The task:
Reproduce word for word the lines of the records below, from the line containing "Where should I click to: Sort" to the line containing "pos(249,350)", including both of those lines.

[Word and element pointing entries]
....
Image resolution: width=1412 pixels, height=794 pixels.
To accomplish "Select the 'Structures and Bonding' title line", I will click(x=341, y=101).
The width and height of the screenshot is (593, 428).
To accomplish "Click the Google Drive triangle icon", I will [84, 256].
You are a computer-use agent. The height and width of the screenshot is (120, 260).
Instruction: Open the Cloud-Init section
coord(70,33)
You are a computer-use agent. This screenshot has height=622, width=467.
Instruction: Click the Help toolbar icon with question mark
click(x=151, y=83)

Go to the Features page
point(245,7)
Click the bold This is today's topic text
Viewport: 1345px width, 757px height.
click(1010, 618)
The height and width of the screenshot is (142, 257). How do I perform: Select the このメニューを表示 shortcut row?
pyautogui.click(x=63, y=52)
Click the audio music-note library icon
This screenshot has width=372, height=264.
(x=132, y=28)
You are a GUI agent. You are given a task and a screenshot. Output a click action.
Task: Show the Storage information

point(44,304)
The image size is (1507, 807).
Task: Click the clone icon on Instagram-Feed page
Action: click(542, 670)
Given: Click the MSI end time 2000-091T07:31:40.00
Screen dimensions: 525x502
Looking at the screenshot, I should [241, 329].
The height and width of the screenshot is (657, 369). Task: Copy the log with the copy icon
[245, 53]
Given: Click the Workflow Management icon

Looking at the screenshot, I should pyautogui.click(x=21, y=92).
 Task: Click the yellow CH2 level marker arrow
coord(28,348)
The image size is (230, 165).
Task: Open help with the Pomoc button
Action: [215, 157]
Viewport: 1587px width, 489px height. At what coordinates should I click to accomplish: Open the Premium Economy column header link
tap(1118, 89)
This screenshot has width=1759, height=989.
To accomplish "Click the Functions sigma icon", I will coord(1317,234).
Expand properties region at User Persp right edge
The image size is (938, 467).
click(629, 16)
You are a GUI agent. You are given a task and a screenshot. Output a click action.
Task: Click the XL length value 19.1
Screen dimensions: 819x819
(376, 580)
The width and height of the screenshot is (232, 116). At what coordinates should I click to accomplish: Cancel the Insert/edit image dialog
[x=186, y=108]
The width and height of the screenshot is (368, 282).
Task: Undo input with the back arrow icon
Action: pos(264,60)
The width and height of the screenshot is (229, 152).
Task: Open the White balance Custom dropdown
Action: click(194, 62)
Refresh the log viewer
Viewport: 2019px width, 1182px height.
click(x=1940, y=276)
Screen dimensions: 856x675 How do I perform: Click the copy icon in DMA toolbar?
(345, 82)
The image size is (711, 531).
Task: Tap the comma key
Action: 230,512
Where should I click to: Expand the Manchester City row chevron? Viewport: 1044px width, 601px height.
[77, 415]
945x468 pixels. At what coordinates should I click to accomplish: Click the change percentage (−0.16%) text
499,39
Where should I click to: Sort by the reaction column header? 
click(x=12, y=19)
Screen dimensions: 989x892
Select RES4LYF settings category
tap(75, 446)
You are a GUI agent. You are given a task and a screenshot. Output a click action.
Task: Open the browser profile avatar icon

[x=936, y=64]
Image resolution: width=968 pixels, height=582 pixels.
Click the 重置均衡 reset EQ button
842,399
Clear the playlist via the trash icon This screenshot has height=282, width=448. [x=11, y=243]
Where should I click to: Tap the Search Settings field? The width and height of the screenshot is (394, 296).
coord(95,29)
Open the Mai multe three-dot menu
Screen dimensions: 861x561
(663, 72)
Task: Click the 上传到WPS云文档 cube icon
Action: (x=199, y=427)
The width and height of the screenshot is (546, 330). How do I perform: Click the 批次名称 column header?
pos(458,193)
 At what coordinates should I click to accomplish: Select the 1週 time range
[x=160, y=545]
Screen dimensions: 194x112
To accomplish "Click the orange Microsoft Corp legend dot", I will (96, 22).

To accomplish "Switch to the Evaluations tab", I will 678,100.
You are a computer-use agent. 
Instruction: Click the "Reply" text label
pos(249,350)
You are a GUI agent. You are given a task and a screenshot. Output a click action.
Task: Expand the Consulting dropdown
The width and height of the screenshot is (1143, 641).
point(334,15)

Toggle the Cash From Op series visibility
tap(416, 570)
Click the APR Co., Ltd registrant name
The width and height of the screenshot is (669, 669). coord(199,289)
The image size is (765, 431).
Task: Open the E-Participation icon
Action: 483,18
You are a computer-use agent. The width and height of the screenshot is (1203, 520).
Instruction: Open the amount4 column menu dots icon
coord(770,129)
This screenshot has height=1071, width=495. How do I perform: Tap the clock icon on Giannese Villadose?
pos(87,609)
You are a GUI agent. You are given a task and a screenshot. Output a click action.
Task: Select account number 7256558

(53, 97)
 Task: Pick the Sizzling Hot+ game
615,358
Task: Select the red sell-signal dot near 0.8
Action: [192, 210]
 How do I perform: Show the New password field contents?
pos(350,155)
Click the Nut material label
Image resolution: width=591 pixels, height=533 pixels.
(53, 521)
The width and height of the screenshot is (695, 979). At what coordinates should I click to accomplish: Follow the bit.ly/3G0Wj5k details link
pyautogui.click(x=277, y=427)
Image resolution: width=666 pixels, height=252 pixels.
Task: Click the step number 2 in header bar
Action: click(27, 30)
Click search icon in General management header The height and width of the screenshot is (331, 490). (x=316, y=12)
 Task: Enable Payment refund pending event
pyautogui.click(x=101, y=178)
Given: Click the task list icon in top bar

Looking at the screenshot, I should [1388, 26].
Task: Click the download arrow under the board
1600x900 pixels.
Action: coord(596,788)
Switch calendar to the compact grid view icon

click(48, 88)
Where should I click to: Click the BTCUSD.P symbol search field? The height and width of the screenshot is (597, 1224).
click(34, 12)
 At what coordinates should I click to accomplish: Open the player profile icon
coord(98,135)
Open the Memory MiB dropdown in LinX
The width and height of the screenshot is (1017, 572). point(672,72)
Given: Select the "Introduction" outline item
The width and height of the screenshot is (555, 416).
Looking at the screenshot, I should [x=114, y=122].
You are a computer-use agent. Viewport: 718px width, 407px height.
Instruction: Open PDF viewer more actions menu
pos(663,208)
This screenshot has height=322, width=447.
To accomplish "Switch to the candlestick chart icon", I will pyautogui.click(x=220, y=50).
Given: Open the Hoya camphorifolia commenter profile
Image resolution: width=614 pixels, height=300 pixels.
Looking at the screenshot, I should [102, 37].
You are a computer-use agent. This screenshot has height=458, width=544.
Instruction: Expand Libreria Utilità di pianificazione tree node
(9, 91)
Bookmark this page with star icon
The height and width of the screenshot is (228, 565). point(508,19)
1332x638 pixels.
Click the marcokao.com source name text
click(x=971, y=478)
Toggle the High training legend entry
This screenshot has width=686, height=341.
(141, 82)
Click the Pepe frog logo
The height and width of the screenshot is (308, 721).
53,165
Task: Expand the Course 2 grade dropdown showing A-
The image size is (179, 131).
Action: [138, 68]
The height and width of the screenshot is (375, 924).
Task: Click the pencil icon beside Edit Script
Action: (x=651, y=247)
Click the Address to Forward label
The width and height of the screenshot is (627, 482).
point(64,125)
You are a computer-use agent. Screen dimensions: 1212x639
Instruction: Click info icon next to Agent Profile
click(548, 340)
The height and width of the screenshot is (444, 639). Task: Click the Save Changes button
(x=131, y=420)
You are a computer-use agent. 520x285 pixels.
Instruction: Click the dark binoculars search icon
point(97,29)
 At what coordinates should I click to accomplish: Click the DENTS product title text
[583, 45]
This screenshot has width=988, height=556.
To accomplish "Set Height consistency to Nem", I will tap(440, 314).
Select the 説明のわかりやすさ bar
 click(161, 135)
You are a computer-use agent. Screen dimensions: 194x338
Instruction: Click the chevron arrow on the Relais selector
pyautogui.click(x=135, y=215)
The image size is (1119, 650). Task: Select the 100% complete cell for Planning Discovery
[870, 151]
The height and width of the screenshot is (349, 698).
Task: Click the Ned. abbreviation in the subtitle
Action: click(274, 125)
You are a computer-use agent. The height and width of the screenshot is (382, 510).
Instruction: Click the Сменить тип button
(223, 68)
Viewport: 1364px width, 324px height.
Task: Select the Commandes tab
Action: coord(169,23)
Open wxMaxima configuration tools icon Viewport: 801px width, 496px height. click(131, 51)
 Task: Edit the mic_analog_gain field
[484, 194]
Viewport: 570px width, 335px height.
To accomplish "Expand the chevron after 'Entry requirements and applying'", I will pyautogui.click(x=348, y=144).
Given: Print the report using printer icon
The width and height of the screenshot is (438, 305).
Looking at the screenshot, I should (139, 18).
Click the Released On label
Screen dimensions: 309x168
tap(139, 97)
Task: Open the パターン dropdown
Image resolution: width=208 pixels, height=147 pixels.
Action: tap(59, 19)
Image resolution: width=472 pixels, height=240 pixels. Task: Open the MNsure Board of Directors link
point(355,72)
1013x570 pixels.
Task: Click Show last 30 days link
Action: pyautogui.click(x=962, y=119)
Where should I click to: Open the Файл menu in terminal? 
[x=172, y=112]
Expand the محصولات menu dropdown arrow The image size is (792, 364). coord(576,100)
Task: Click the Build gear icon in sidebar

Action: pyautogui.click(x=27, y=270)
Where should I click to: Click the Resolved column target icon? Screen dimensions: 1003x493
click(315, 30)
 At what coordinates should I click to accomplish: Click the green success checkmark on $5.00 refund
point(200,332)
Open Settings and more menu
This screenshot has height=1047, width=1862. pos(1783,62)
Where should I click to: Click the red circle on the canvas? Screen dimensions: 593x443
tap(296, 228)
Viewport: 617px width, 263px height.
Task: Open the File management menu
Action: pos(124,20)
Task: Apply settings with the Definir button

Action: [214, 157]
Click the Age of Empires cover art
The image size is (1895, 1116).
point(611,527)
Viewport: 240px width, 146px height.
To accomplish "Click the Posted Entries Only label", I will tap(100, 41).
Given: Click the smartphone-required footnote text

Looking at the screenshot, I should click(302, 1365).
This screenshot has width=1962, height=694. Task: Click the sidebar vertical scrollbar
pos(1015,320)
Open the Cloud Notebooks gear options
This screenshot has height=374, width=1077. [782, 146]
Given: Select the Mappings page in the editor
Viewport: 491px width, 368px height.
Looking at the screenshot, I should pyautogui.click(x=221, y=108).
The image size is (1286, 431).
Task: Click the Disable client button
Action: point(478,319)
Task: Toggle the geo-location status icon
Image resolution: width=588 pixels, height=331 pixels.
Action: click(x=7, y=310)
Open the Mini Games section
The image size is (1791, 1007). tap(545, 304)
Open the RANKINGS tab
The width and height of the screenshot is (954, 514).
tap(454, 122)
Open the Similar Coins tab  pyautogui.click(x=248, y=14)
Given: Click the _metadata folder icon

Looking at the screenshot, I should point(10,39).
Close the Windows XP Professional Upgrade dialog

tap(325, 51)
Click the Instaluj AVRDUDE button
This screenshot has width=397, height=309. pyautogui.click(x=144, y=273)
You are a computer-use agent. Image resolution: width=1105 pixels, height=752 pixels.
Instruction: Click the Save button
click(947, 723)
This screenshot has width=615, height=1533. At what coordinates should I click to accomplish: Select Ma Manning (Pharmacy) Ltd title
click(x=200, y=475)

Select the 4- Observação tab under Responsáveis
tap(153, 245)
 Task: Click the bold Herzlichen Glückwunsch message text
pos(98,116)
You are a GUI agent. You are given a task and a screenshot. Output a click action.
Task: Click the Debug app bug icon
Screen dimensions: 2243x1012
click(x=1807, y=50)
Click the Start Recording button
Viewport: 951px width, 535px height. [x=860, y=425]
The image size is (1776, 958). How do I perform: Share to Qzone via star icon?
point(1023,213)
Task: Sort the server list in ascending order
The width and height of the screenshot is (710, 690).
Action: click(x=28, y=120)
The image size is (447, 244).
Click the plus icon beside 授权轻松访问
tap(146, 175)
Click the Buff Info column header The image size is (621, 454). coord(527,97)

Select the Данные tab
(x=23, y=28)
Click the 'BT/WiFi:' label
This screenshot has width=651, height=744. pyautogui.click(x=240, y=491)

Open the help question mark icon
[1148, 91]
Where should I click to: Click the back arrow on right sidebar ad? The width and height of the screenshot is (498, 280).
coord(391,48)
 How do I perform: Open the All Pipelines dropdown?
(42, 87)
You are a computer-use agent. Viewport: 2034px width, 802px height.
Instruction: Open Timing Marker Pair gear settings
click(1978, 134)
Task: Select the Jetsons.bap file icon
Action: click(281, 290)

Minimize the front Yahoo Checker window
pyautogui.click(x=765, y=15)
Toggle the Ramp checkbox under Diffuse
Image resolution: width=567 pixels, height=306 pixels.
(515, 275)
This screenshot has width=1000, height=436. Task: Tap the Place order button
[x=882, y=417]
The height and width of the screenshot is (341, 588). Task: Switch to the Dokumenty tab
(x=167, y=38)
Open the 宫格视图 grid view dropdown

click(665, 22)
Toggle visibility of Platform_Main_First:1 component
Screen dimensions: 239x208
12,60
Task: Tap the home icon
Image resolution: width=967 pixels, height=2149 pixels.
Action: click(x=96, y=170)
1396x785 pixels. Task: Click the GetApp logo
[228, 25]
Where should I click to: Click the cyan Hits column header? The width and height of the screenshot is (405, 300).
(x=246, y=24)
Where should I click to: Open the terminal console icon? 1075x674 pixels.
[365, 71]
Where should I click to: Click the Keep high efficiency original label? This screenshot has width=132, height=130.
....
Written solution:
Where should I click to: Sort by the reaction column header? 
click(x=12, y=19)
Screen dimensions: 989x892
Select RES4LYF settings category
tap(75, 446)
You are a GUI agent. You are given a task and a screenshot. Output a click action.
Task: Open the browser profile avatar icon

[x=936, y=64]
Image resolution: width=968 pixels, height=582 pixels.
Click the 重置均衡 reset EQ button
842,399
Clear the playlist via the trash icon This screenshot has height=282, width=448. [x=11, y=243]
Where should I click to: Tap the Search Settings field? The width and height of the screenshot is (394, 296).
coord(95,29)
Open the Mai multe three-dot menu
Screen dimensions: 861x561
(663, 72)
Task: Click the 上传到WPS云文档 cube icon
Action: (x=199, y=427)
The width and height of the screenshot is (546, 330). How do I perform: Click the 批次名称 column header?
pos(458,193)
 At what coordinates should I click to accomplish: Select the 1週 time range
[x=160, y=545]
Screen dimensions: 194x112
To accomplish "Click the orange Microsoft Corp legend dot", I will (96, 22).

To accomplish "Switch to the Evaluations tab", I will 678,100.
You are a computer-use agent. 
Instruction: Click the "Reply" text label
pos(249,350)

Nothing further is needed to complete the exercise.